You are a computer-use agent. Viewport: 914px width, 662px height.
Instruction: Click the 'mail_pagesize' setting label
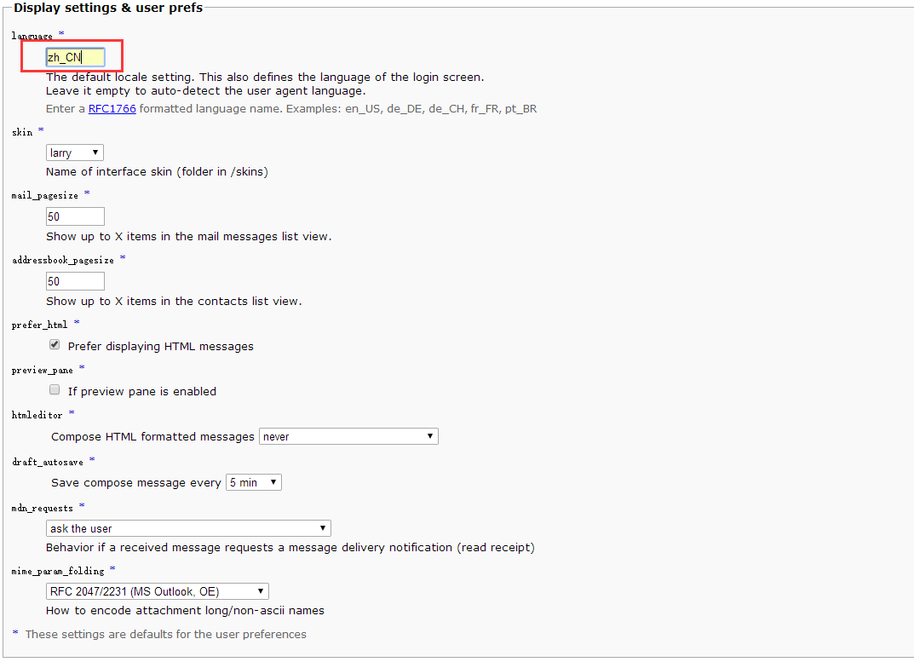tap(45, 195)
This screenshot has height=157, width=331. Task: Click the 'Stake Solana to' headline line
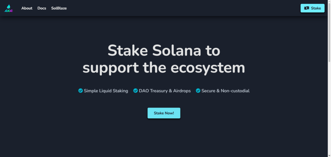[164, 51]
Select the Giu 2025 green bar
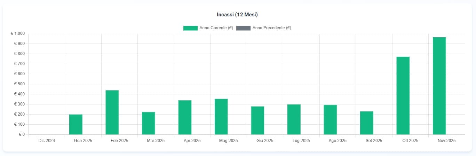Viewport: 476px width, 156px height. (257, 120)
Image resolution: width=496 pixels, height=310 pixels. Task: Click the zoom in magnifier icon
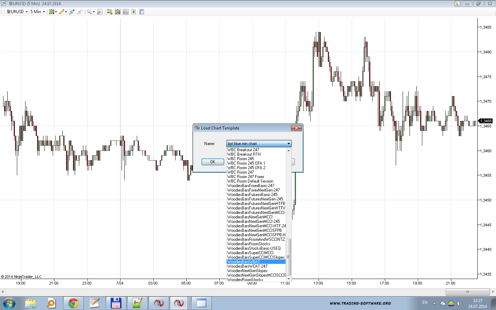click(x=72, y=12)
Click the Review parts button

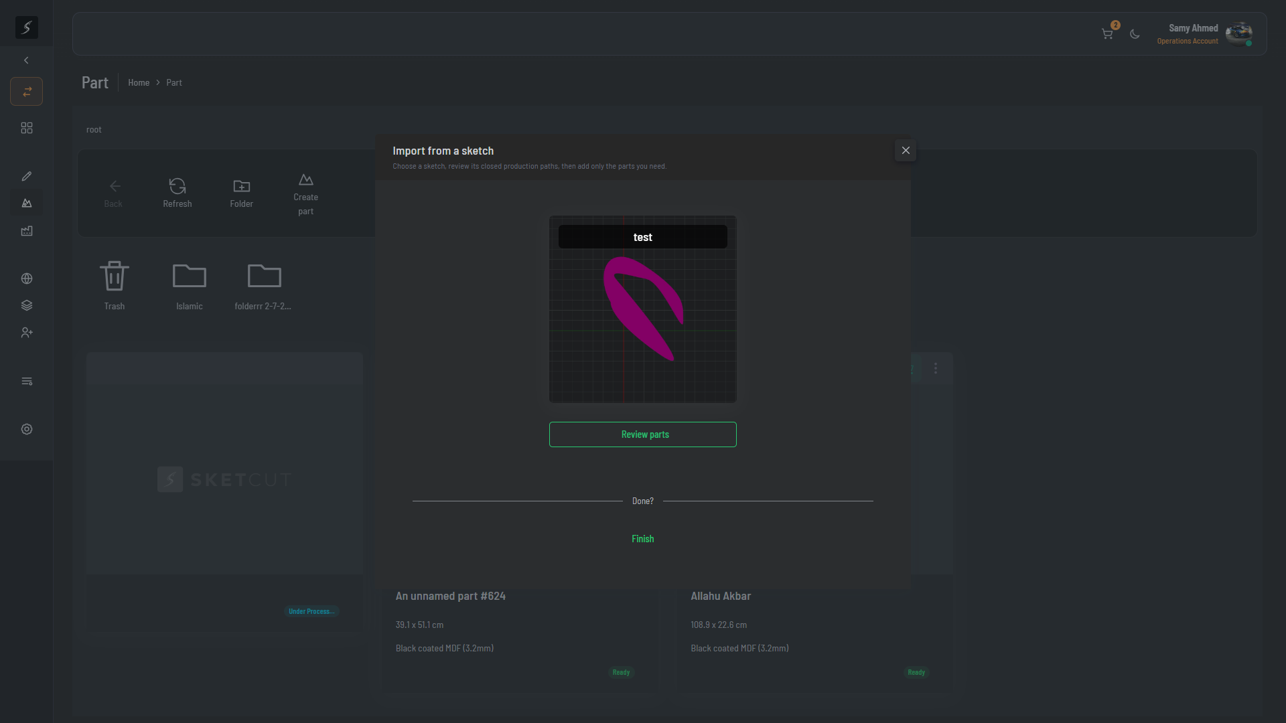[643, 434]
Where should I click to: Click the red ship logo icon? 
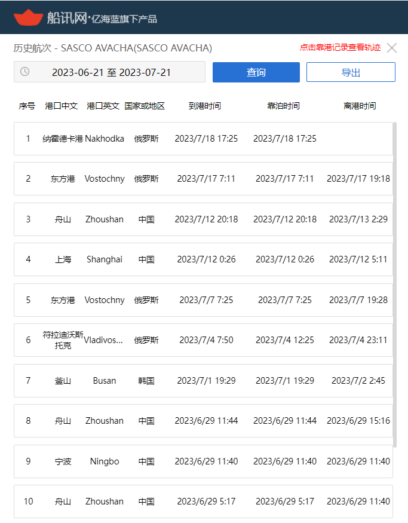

TASK INSTRUCTIONS:
Rewrite all of the rows above, substituting "Goal" for each occurrence of "Task" and leaving everything else unchanged. Omit the pictures from your answer.

FINAL ANSWER:
You are a computer-use agent. Viewport: 914px width, 662px height.
Instruction: Click the 'mail_pagesize' setting label
tap(45, 195)
This screenshot has height=157, width=331. Goal: Click the 'Stake Solana to' headline line
[164, 51]
Select the Giu 2025 green bar
Viewport: 476px width, 156px height. (257, 120)
Image resolution: width=496 pixels, height=310 pixels. Goal: Click the zoom in magnifier icon
click(x=72, y=12)
Click the Review parts button

[643, 434]
Where should I click to: Click the red ship logo icon? 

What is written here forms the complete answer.